Sem Markov seria penoso para Juan viver sozinho no meio da selva. E, sobretudo, havia nele uma curiosidade enorme, uma vontade de conhecer e experimentar tudo. Do povoado até Santo Domingo foram .alguns dias de estrada e muita excitação.


De empregado na fábrica até dono da loja de livros não se passou muito tempo para Juan Markov, chamado "Cara de Macaco". Até que um dia estourou a revolução contra o governo do ditador Domingues. Mas também responsável pela morte de Markov, na lembrança de ódio de Juan.
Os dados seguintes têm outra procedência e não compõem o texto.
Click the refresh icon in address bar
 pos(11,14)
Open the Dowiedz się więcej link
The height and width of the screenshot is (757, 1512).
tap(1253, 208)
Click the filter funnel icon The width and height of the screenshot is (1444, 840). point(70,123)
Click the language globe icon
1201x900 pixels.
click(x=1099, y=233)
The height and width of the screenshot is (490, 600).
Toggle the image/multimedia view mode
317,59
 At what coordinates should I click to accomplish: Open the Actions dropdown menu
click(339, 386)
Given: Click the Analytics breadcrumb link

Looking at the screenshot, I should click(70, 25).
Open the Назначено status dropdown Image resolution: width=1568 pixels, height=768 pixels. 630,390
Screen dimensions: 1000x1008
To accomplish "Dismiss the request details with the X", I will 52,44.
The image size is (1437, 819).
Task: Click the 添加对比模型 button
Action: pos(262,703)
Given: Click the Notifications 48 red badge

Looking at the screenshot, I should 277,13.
Como um dos líderes da rebelião vitoriosa, "Cara de Macaco" viu o poder se encaminhar naturalmente para suas mãos e passou a exercê-lo com rigor e inédito senso de justiça no país.


Antes da retirada definitiva da Embaixada Americana de Santo Domingo, o embaixador solicitou e foi atendido em audiência por Juan Markov. Pouco depois de iniciada a negociação, um dos assessores do embaixador abriu a caixa e entregou a Markov um presente como prova de amizade de seu país: uma fruteira de prata, com as bananas mais maduras e cheirosas da American Fruit. Um calafrio percorreu a espinha de Juan mas ele ainda conseguiu controlar-se por instantes antes de se entregar totalmente ao pânico, com os maxilares travados, os olhos injetados, trêmulo, perdendo a consciência. Tudo o levava irresistivelmente em direção à fruteira, sem que sua vontade pudesse conter os impulsos de seu instinto. Devorou em segundos a primeira banana e logo depois outra, e mais outra, e todo o cacho. O embaixador encolheu-se amedrontado no sofá quando Juan começou a guinchar e rosnar, jogando a fruteira vazia longe. Após rasgar com fúria seu uniforme de campanha, Juan começou a arrastar-se pelo chão, com seus braços pendendo ao longo do corpo, enquanto os pêlos cresciam pelo corpo inteiro.


Pendurado no lustre e guinchando sem parar, foi abatido a tiros por um oficial da guarda palaciana, que ficou sabendo pelo embaixador e seus assessores que "Juan Markov fugira pela janela, sem que ninguém soubesse os motivos. Talvez com medo do gorila".


Da mesma forma, ninguém ficou sabendo que o "assessor do embaixador" era o agente Tatami Taylor, em missão especial e coroada de êxito.


NELSON MOTTA


Nelson Motta estréia este mês como autor publicado em livro. Lançará, pela Editora Rocco, sua coletânea de contos O Piromaníaco, da qual faz parte este "O Pecado Original". O leitor de Homem, entretanto, já o conhece desde o número 10 da nossa revista, onde se divertiu com a história "A Mulata e o Super-Homem".


Nelson Cândido Motta Filho é paulistano. Nasceu em 1944 e aos 10 anos foi morar no Rio. Após rápidas tentativas na área do desenho industrial e da advocacia, foi trabalhar no Jornal do Brasil. Nesse período, em 1966, ganhou o I Festival Internacional da Canção com a música Saveiros, feita em parceria com Dori Caymmi.


Depois desse sucesso na música, a carreira jornalística de Nelson Motta ganhou impulso: tornou-se colunista diário na Última Hora, passando depois para O Globo, onde está até hoje. Fez parte do júri do Programa Flávio Cavalcanti em sua melhor fase, entrando depois para a TV Globo, onde fez telejornal, programas de música pop e quadros para o Fantástico. Atualmente está na equipe do telejornal Hoje. Além do jornal e televisão, foi produtor de discos da Philips, produtor dos concertos pop Hollywood Rock e dos espetáculos de sua mulher Marilia Pera (a peça Apareceu a Margarida e o show A Feiticeira).